Makassar (ANTARA) - Organisasi Serikat Rakyat Miskin Indonesia (SRMI) bersama simpul Serikat Rakyat Miskin Kota Makassar dan elemen mahasiswa menggelar aksi menolak kenaikan iuran BPJS Kesehatan dan BPJS Ketenagakerjaan di kantor DPRD Provinsi Sulawesi Selatan.

"Kenaikan iuran dua kali lipat tersebut akan membebani rakyat dan APBN. Sementara faktanya berbanding terbalik, direksi dan dewan pengawas malah justru menikmati kenaikan gaji dua kali lipat," papar Ketua SRMI Pusat, Wahida Baharuddin Upa, di kantor dewan setempat, Kamis.

Ia menyebutkan program Jaminan Kesehatan Nasional (JKN) dijalankan BPJS Kesehatan terus mengalami defisit. Tidak tanggung-tanggung defisit hingga akhir Agustus 2019 mencapai Rp14 triliun lebih, bahkan diprediksi akan mencapai Rp32,84 triliun hingga akhir tahun.



Tidak hanya defisit terjadi sekali, ungkap Nurhida, berdasarkan data yang dihimpun pada 2014 mencapai Rp3,3 triliun, disusul 2015, sebesar Rp5,7 triliun, tahun 2016, sebesar Rp9,7 triliun, pada tahun 2017 mencapai 16,5 triliun dan akhir tahun 2019 diprediksi naik menjadi 32,84 triliun.

Alasan defisit inilah menjadi keanehan, karena tidak masuk akal, selain membebani APBN, juga di duga kuat adanya aroma perbuatan korupsi pada program tersebut.

"Kami tidak hanya menolak kenaikan iuran, tapi mendesak Pemerintah Pusat melakukan evaluasi mengapa terus mengalami defisit, selanjutnya mengaudit yang benar dari tingkat Faskes sampai rujukan ke rumah sakit, sebab, ada dugaan perbuatan korupsi didalamnya," ungkap aktivis perempuan itu.
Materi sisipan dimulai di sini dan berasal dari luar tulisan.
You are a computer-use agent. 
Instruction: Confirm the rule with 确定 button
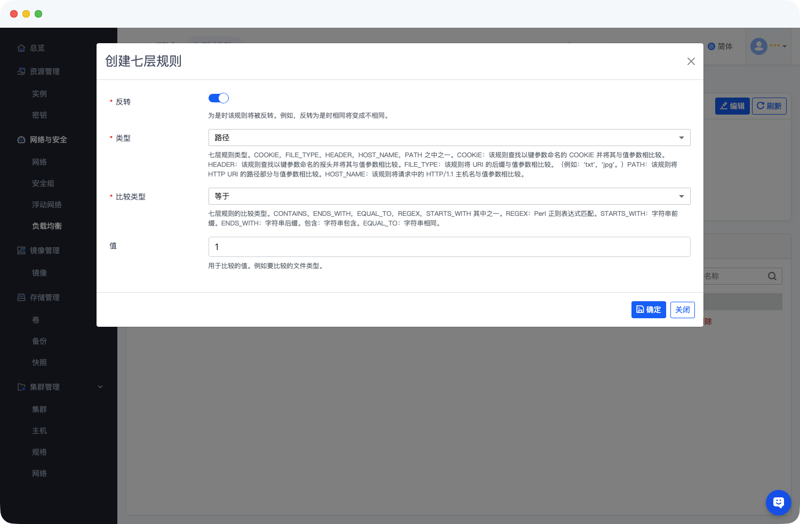point(648,310)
Wahida mengungkapkan, jaminan sosial di Indonesia bukan hal baru, sebelum JKN, ada program Asuransi Kesehatan Masyarakat Miskin (Askeskin) diselenggarakan PT ASKES, namun belakangan bermasalah karena terjadi korupsi. Selanjutnya diubah menjadi program Jaminan Kesehatan Masyarakat (Jamkesmas).

Dan tahun 2014 berubah lagi menjadi Jaminan Kesehatan Nasional (JKN) dikelola dua asuransi besar yakni ASKES dan Jamsostek. Hingga akhirnya menjadi JKN melalui Badan Penyelenggara Jaminan Sosial (BPJS) Kesehatan dan Ketenagakerjaan.
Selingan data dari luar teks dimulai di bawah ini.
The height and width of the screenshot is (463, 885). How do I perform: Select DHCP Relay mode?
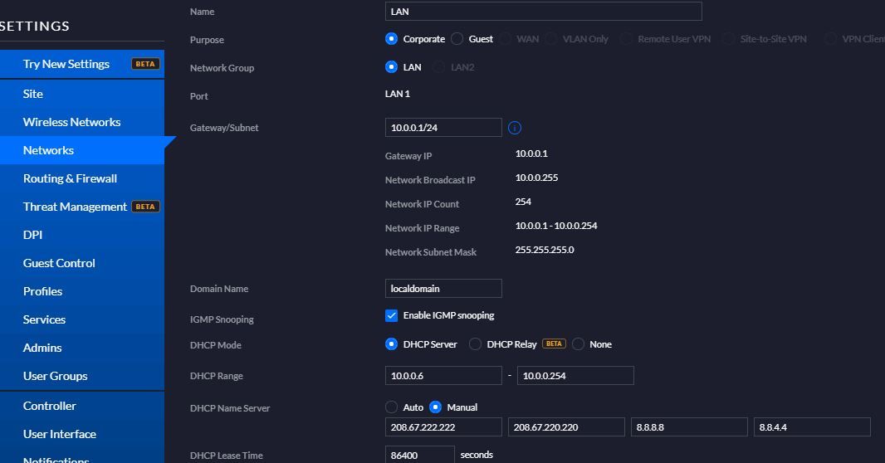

"Untuk itu kami menyatakan sikap menolak kenaikan iuran BPJS Kesehatan dan Ketenagakerjaan. Evaluasi sistem BPJS. Audit penyelenggaran JKN.Tolak sistem layanan kesehatan berasuransi dan kembalikan program Jamkesmas yang dikelola langsung negara," tegasnya.

Aksi yang didominasi ibu-ibu tersebut sebelumnya berlangsung di bawah jembatan layang dan dilanjutkan di kantor DPRD Sulsel. Aksi mereka diterima dua legislator yakni M Amran Aminullah dari Fraksi PPP dan Wawan Mattaliu dari Fraksi Hanura.
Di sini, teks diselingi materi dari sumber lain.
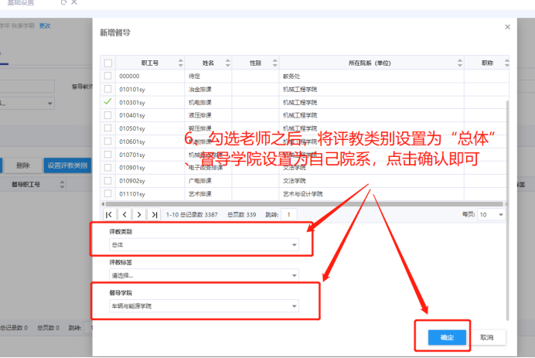
Task: Close the 新增督导 dialog with X
Action: [507, 27]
Arman mengatakan, aspirasi ini akan disampaikan ke pimpinan dan mendukung penolakan kenaikan iuran BPJS, selanjutnya akan bersurat ke DPR terkait dengan sikap DPRD Sulsel menolak kenaikan iuran tersebut.

"Seharusnya yang dinaikkan iurannya khusus bagi masyarakat menengah ke atas, bukan menengah atau ke bawah. Jelas itu akan membebani keuangan negara. Tentu perlu audit untuk mengetahui penggunaan anggaran, jangan sampai ada dugaan korupsi disitu," ungkap dia.

Sementara Wawan menambahkan bahwa seharusnya kenaikan itu dibicarakan dulu, atau mengevaluasi DNA mengaudit program JKN sebab bila diteruskan akan membebani keuangan negara baik itu APBN maupun APBD melalui sharing anggaran 40-60 di provinsi dan kabupaten kota.